Here's an example in Haskell.
{--
(vertices, edges, paths)
We only guard explicitly against there being no path components,
as moves involving edge and vertex components use up those components,
leading to illegal game states that will be detected in the next
round.
--}
win' (0,0,0) = False -- nothing at all
win' (1,0,0) = False -- isolated vertex
win' (0,1,0) = False -- single edge
win' (v,e,0) = not $ all win [(v-2,e+1,0), -- join two vertices
(v-1,e-1,1), -- extend edge by a vertex
(v,e-2,1)] -- join two edges
win' (v,e,p) = not $ all win [(v,e,p-1), -- close a cycle or join two paths
(v-1,e,p), -- extend path by a vertex
(v,e-1,p), -- extend path by an edge
(v-2,e+1,p), -- join two vertices
(v-1,e-1,p+1), -- extend edge by a vertex
(v,e-2,p+1)] -- join two edges
cache = [ [ [win' (v,e,p) | p <- [0..] ] | e <- [0..] ] | v <- [0..] ]
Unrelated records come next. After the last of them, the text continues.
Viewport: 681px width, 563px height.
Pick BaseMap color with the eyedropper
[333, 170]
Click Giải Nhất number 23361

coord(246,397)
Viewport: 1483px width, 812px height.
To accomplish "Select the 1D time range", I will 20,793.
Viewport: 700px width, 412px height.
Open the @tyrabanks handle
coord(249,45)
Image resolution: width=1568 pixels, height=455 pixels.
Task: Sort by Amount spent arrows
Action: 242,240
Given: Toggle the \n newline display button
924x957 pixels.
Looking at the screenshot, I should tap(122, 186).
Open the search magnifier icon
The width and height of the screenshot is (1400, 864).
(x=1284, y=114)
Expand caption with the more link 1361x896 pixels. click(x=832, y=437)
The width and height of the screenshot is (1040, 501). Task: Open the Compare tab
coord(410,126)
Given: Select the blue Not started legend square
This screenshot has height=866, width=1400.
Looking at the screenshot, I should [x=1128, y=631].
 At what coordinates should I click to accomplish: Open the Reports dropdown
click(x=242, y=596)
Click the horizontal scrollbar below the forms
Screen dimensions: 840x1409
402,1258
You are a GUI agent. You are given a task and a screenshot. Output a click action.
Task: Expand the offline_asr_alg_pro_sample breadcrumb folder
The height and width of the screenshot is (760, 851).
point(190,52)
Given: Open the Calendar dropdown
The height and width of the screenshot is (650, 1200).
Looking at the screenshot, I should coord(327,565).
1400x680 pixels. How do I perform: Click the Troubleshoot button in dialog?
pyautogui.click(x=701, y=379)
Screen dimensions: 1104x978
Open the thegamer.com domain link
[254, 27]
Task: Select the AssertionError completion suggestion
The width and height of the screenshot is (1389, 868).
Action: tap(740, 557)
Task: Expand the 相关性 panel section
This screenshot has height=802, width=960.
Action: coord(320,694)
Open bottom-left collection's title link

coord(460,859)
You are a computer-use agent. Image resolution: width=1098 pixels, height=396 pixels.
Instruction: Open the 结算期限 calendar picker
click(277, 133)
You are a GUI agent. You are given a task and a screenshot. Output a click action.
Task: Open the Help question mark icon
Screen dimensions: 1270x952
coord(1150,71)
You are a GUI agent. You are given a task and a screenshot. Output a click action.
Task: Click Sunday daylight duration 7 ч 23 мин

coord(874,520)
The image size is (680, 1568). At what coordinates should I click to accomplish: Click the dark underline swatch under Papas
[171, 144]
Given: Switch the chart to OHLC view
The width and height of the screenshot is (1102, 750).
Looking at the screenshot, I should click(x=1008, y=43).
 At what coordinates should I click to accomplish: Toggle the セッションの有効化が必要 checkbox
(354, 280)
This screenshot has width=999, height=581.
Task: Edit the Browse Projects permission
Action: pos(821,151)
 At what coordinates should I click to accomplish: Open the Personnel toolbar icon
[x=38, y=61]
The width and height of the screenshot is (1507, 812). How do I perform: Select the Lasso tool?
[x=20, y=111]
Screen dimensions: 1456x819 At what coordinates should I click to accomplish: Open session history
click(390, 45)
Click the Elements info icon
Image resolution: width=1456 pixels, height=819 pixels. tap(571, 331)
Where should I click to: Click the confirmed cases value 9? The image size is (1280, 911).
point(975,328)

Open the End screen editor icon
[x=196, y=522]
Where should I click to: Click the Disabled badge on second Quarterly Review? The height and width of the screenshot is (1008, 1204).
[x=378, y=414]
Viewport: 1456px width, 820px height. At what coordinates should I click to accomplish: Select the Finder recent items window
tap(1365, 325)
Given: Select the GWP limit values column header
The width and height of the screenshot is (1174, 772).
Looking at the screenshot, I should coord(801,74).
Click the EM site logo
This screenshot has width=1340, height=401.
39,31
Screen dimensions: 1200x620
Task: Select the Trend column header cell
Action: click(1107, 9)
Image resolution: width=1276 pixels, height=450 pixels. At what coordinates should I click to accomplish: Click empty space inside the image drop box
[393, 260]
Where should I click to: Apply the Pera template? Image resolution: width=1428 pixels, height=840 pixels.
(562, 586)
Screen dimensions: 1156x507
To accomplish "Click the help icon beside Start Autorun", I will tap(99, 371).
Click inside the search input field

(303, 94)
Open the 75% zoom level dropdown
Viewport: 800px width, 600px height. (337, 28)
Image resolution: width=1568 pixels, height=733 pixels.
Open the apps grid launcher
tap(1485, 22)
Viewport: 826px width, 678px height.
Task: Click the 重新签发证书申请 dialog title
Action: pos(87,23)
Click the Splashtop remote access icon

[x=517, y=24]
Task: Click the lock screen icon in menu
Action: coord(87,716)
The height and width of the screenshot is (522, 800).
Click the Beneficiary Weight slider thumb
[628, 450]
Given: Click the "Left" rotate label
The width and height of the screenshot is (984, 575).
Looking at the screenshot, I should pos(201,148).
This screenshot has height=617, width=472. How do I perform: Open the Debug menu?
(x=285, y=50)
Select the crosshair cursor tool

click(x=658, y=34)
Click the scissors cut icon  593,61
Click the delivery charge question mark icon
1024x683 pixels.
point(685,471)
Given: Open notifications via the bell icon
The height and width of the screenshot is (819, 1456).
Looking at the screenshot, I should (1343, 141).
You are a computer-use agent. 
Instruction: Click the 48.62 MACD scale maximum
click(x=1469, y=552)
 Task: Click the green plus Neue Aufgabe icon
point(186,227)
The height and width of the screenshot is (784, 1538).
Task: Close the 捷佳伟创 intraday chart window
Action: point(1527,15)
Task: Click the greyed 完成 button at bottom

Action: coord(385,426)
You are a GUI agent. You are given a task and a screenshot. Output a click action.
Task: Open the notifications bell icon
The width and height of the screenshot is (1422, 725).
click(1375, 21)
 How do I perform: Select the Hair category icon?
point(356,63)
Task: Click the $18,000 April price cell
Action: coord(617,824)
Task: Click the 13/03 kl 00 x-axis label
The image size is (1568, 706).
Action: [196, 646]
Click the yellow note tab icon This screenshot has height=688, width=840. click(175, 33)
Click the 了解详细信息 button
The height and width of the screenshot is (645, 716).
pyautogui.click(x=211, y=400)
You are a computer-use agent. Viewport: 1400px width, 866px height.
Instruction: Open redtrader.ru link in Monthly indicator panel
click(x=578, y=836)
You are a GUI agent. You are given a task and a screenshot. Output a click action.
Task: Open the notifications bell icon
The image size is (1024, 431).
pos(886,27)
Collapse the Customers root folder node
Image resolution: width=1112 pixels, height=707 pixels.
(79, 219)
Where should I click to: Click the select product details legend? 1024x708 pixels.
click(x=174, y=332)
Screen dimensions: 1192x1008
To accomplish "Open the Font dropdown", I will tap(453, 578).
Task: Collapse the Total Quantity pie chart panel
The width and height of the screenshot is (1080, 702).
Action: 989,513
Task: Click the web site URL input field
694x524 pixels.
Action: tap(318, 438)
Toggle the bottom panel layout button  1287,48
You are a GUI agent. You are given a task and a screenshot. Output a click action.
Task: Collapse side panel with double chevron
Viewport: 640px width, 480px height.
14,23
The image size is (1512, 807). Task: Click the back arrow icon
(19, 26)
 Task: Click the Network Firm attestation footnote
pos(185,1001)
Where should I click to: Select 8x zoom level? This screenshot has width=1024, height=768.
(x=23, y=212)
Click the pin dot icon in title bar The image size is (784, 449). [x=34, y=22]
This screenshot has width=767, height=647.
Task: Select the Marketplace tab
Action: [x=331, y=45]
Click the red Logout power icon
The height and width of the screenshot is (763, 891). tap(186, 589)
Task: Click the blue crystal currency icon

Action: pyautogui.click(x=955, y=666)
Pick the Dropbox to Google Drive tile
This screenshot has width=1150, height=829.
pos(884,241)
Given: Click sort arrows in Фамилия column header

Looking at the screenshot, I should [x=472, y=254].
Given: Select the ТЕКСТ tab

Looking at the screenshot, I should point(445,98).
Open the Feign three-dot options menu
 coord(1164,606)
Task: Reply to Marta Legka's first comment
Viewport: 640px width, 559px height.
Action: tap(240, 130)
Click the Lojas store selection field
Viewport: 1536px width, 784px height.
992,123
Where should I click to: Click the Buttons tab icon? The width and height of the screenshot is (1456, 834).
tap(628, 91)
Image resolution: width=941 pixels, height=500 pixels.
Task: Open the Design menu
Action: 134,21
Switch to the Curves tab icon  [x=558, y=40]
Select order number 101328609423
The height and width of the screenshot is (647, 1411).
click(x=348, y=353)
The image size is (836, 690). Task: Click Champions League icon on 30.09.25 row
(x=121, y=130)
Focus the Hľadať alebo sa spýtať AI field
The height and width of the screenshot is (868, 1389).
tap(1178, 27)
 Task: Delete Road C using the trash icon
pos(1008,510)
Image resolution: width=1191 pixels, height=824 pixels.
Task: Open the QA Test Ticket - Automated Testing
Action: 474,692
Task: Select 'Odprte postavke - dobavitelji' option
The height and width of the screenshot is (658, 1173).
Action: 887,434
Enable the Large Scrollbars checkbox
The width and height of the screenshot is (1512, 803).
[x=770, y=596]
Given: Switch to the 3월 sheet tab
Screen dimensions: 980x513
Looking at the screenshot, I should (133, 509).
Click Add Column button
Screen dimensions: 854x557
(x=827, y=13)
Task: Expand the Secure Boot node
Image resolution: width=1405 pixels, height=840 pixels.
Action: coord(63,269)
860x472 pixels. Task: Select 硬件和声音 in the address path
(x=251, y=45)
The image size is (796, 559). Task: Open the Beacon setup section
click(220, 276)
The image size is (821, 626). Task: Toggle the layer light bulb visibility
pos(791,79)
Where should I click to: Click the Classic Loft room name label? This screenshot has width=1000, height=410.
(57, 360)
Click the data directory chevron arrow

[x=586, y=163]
win (v,e,p) | v < 0 || e < 0 || p < 0 = True -- opponent made an illegal move
win (v,e,p) = cache !! v !! e !! p
If we believe that there are no lingering bugs, the game appears to be decided by parity for $n$ sufficiently large (but not the parity that you would expect from the final state being a union of cycles).
*Main> [win (n,0,0) | n <- [1..100]]
[False,True,True,False,False,True,True,True,False,True,
False,True,False,True,False,True,False,True,False,True,
False,True,False,True,False,True,False,True,False,True,
False,True,False,True,False,True,False,True,False,True,
False,True,False,True,False,True,False,True,False,True,
False,True,False,True,False,True,False,True,False,True,
False,True,False,True,False,True,False,True,False,True,
False,True,False,True,False,True,False,True,False,True,
False,True,False,True,False,True,False,True,False,True,
False,True,False,True,False,True,False,True,False,True]
This presumably leads to a formal proof by induction.